不知火の中にある人見知りが、そうさせたのではない。
躊躇をしたのは、迷ったのは。不知火にとってほかの理由があったから。
その少女がもし、自分にとって近しい存在となったとき。彼女を自分は悲しませずにい続けられるだろうか。
仲良くする。それはいい。妹ができる。それ自体の、なんて甘美な響きだろう。だけど。
結んだ絆の分だけ、綻びが生まれれば苦痛は倍加する。
傷つけられる、少女にも。
傷つけてしまう、不知火にも。等しくそれはやってくる。
その状況に対し、たった今、兄たちに思ったのと同じく「いいのか」と、疑問を抱いたとして。それを払拭できる自分が、そこにいるだろうか? 自分にも、その相手に対しても。
その疑問は。自分自身への疑念は、兄との電話を終えても消えることはなく。
続いていった。ずっと、ずっと。
はじめて、妹と出会ったあの日にもまた。
兄と、義姉の葬儀の日。雪羽と、はじめての対面を果たしたその日にも、たしかに不知火の心の奥底に、くすぶり続けていたのだ──……。
* * *
その想いを溶かしてくれたのは、ほかならぬ雪羽だったのだ、と不知火は心の中、密かに述懐する。
「お姉ちゃん」
レイアの運転する車は、ふたりをこの島にはじめてやってきた日のように乗せて、海岸線の道を抜けていく。

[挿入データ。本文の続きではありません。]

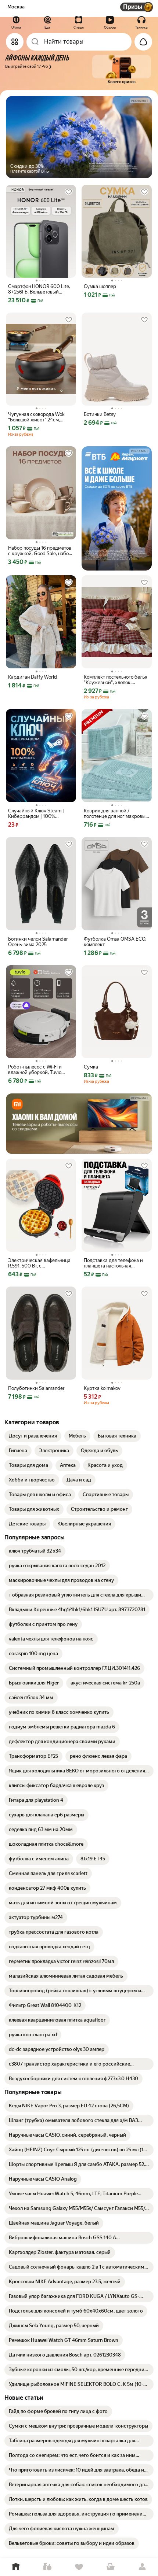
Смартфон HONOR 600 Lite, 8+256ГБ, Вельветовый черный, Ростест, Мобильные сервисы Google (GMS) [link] (40, 289)
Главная (16, 2567)
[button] (77, 69)
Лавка (47, 2567)
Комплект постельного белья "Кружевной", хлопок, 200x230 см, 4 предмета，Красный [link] (115, 679)
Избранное (79, 2567)
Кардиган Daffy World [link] (32, 677)
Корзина (110, 2567)
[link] (32, 1436)
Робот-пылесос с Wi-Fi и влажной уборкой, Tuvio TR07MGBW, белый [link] (35, 1069)
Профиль (142, 2567)
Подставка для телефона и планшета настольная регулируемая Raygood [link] (113, 1263)
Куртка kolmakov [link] (102, 1388)
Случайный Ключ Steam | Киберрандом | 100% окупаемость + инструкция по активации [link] (38, 813)
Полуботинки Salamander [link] (36, 1388)
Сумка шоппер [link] (100, 286)
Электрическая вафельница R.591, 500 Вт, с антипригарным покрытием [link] (39, 1263)
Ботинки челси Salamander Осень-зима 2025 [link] (38, 941)
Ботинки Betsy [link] (100, 414)
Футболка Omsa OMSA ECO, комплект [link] (115, 941)
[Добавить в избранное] (68, 192)
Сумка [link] (91, 1067)
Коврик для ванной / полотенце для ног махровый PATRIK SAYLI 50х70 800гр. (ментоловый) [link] (116, 813)
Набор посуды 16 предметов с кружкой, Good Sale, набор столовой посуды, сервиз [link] (40, 550)
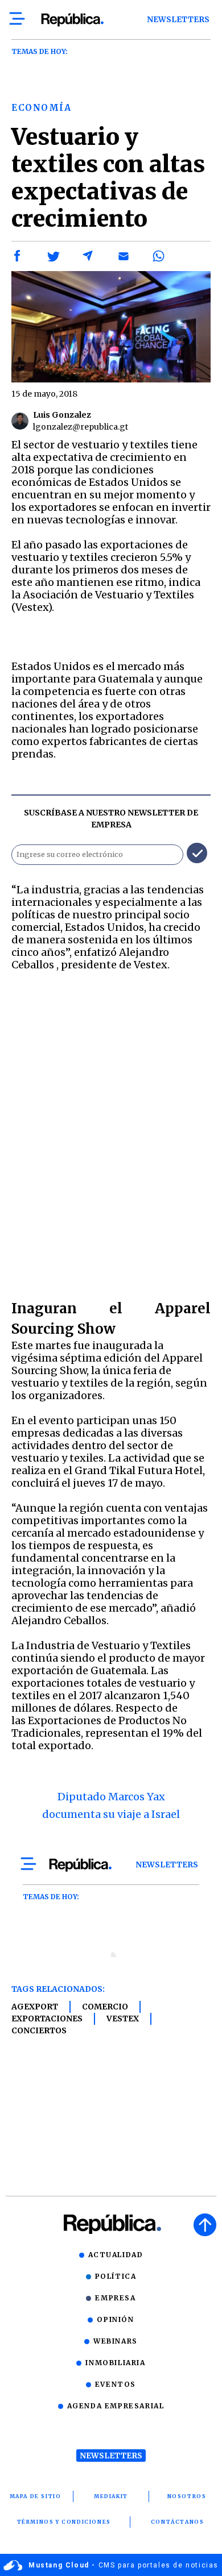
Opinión (115, 2319)
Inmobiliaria (115, 2362)
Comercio (105, 2006)
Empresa (115, 2298)
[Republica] (72, 20)
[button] (17, 256)
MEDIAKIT (111, 2496)
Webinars (115, 2341)
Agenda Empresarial (116, 2406)
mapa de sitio (35, 2496)
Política (116, 2276)
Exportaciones (47, 2018)
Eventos (115, 2384)
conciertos (39, 2030)
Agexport (34, 2006)
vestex (122, 2018)
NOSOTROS (187, 2496)
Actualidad (115, 2254)
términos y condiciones (64, 2522)
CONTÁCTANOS (177, 2522)
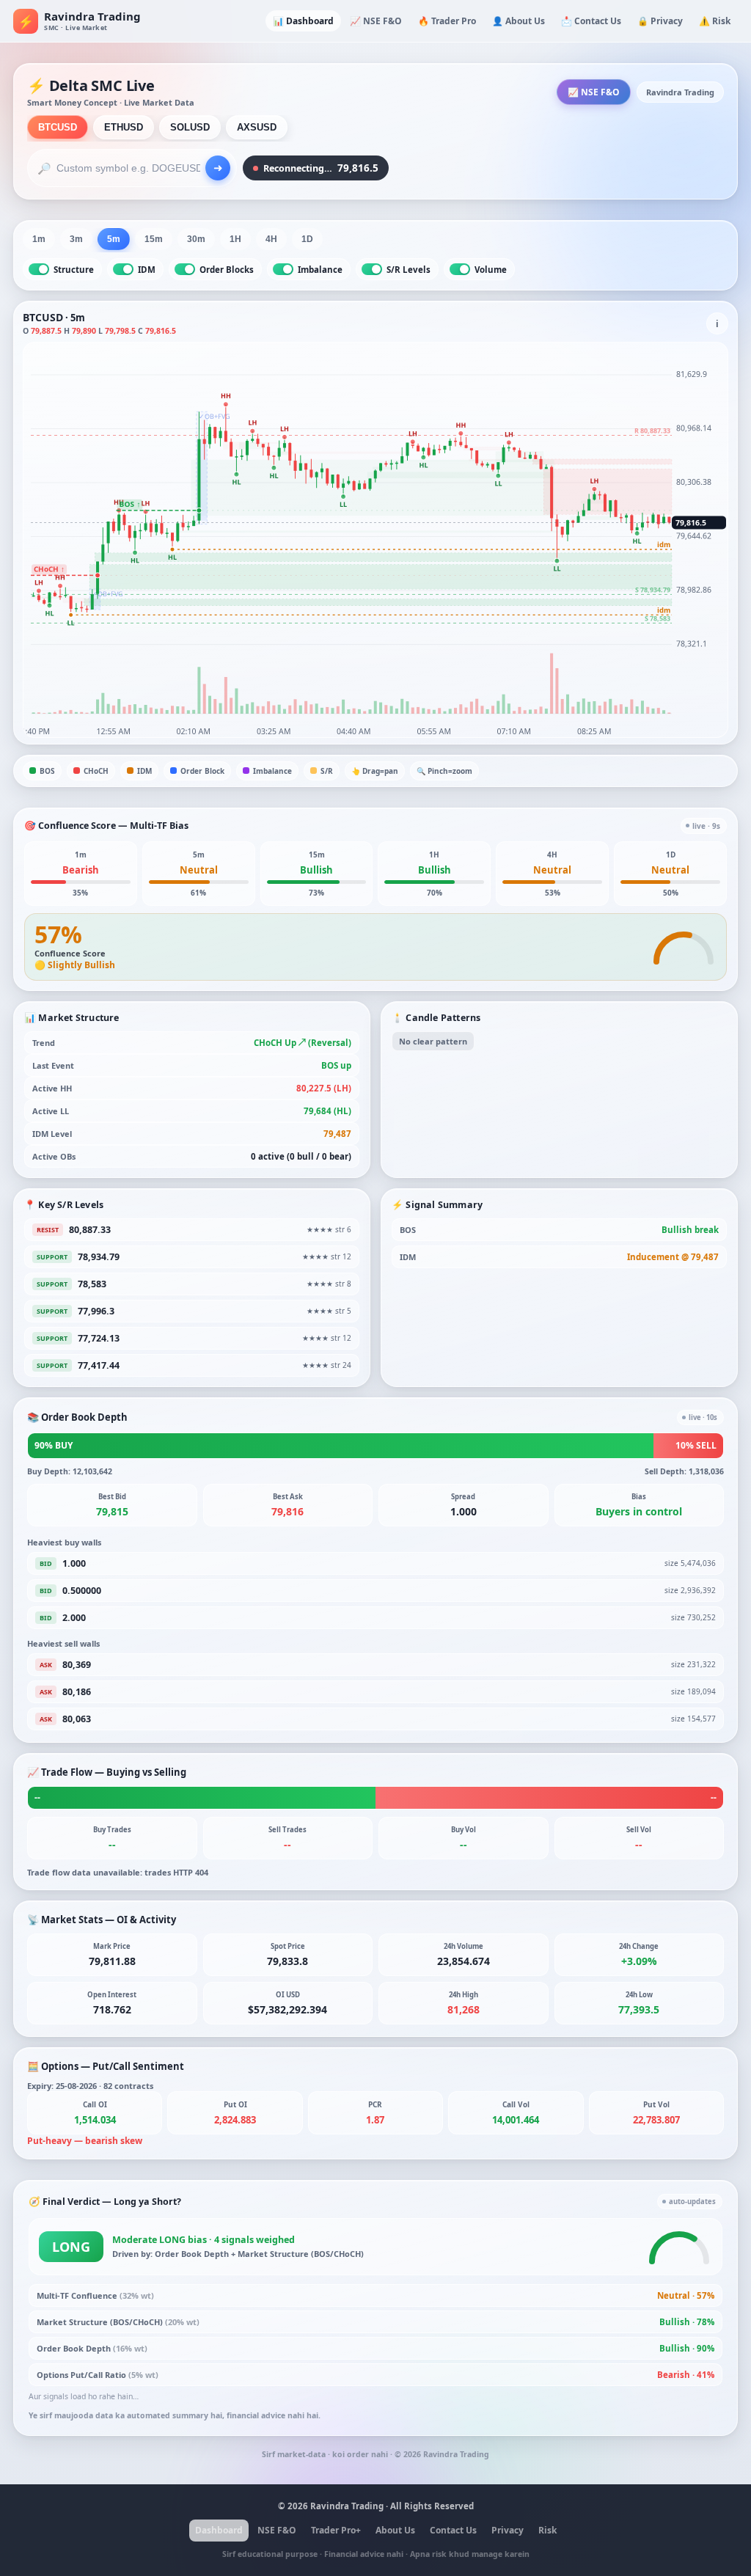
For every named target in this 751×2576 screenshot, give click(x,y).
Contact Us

空は晴れ渡り、水鳥たちの鳴き声が、開け放ったウインドウの隙間から、風と共に車内へ届く。
島の、初日もそうだった。
違うのはふたりの服装と、そして同乗者と。
「ほら、あそこ。海。岩場のあたり、なんかばしゃばしゃやってる。魚かな」
「どこ?」
「あれ、あれ。あそこ」
そりゃあ、魚くらいいる。海だもの。離島だし、ね。
素朴に思ったけれど、とくに口に出すことはない。
物珍しくなど思わないのは、この島で海を身近に生まれ育った不知火にとっての当たり前の感覚であろうから。
海の遠い街に生まれ、そこで育ってきた雪羽ゆえの新鮮な驚きは、彼女自身にとって大事なものに違いないはずだ。

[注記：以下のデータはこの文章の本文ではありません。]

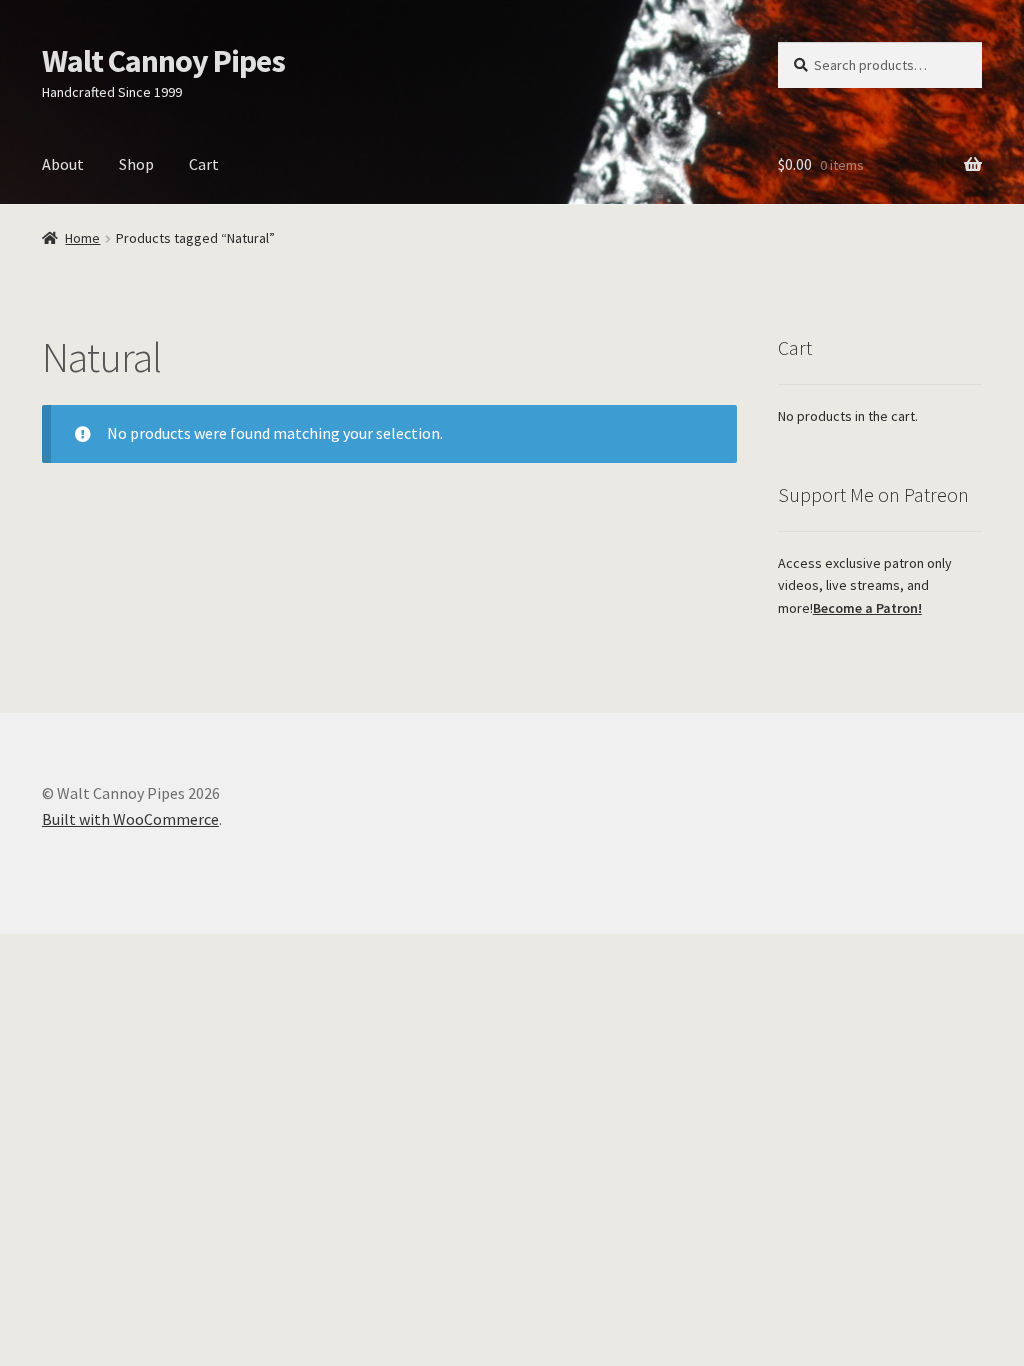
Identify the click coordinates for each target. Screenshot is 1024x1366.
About (63, 164)
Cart (204, 164)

「ああ。あれ、イルカよ。魚の群れ、見つけたんじゃない。よく見てたらそのうち水面に顔出すはず」
「イルカ? この辺、イルカいるの?」
「うん。普段はもっと沖合にしかいないけど、ほんの、たまーにね。船の上では見れなかった?」
「あー……船では雪羽も私も、ぐっすりだったから」
「ま、朝早かったろうしねぇ」
だから、同じく後部座席に並んで座る、みっちゃんが、雪羽の率直すぎる感想を否定せずにいてくれたのはありがたかった。
ハンドルを握るレイア。助手席のチャイルドシートにひかりを乗せて。後部座席に、女子高生三人である。

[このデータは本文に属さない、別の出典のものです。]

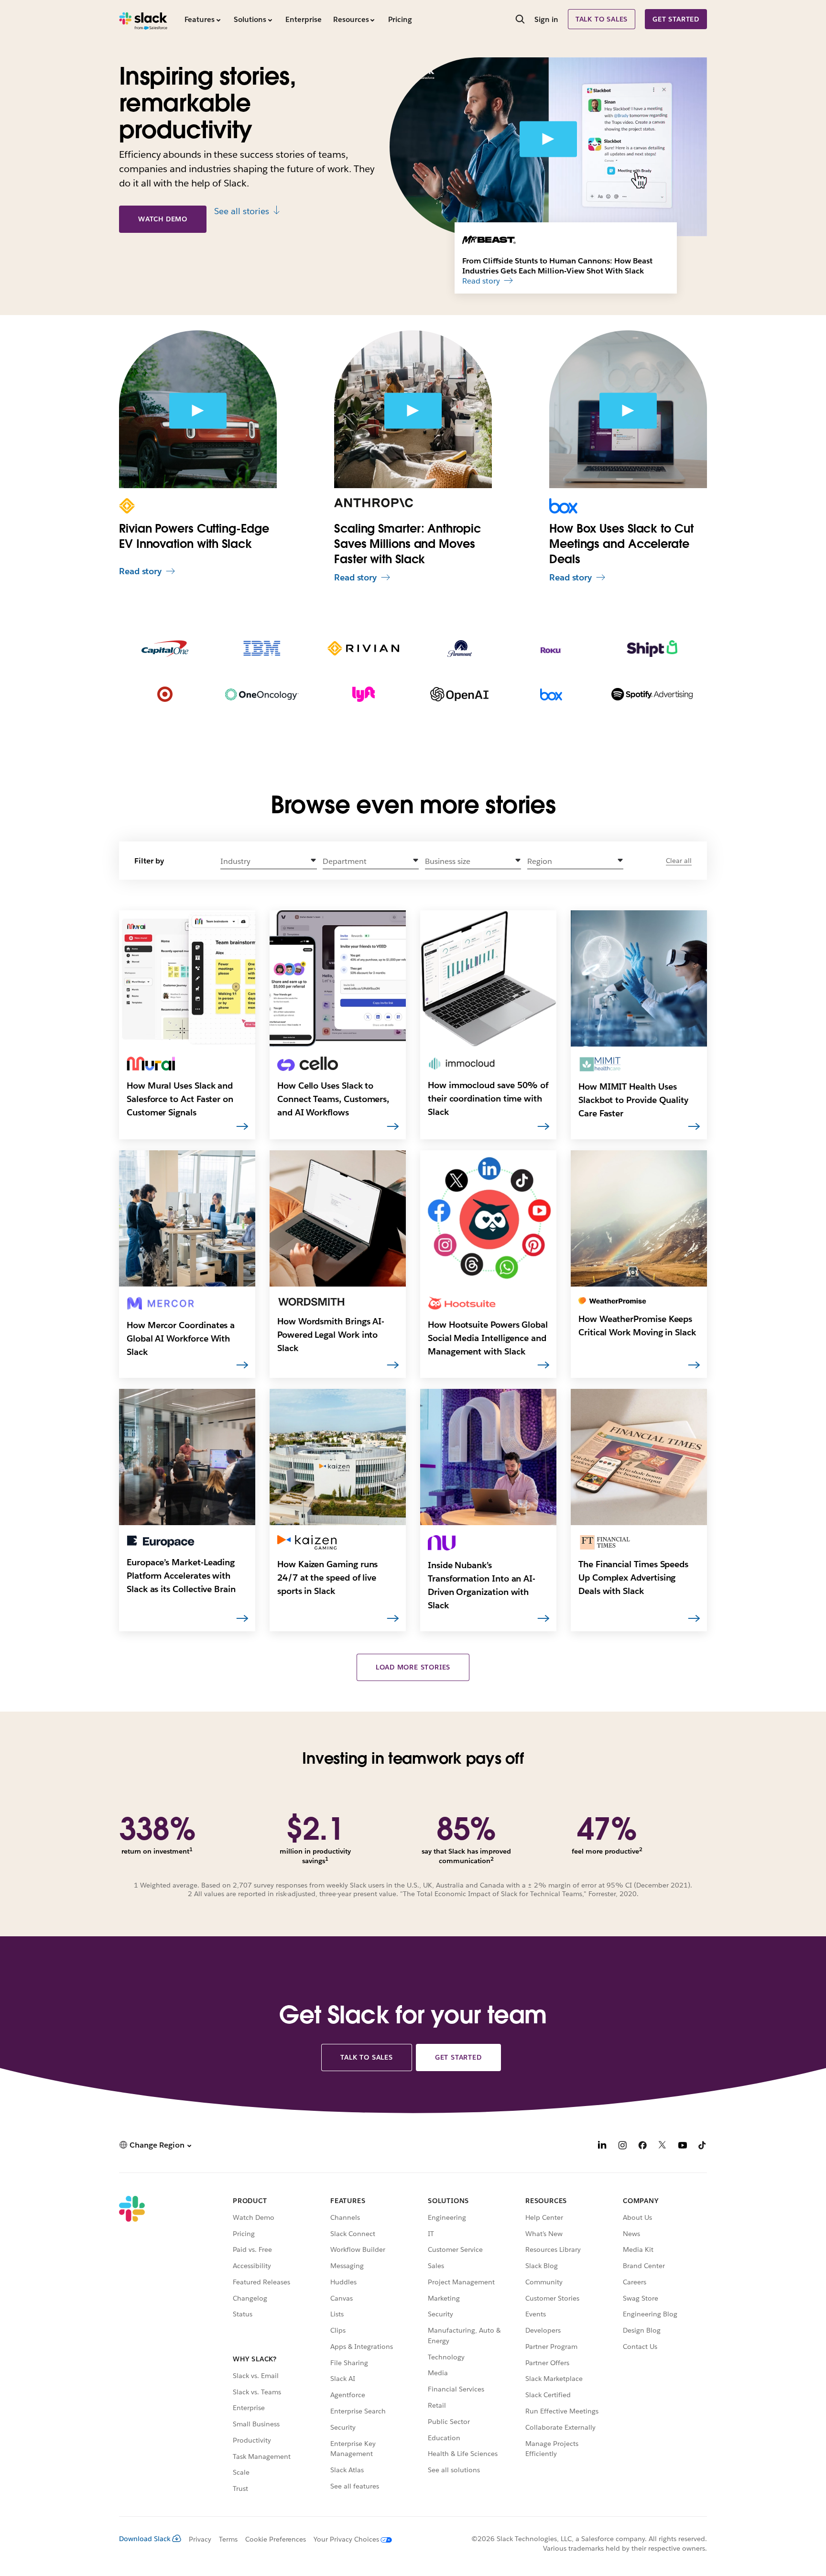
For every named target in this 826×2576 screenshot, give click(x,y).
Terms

みっちゃんはもう、上半身水着に着替えていた。いや、彼女だけではない。
不知火も、雪羽も。それぞれにTシャツやタンクトップの下に、既に水着を着こんでいる。下も、同じ。
水着の上からホットパンツだとか、ジーンズだとか。足許はビーチサンダル。
レイアにしても、ひかりにしても変わらない。三人ほどに遊びまわるための装いではないにせよ、海遊びに向いた、軽装の格好に身を包んでいる。
とくにひかりは、幼いその身体に、小さなワンピースと、麦わら帽子とがよく似合っていて、ああ、小さな子ってかわいいな、と不知火からも見ていて、思えた。
あの、葬儀の日。
雪羽に、ひかりと同じように庇護すべき対象である少女に抱いた感情は、けれどそれとも違う。
「あ。ソフトクリーム屋さん? かな?」
「え、うそ。どこどこ」
桜舞う木の下。葬送の日。はじめて顔を合わせた彼女に、きっと自分は無意識、ひとめぼれをしていた。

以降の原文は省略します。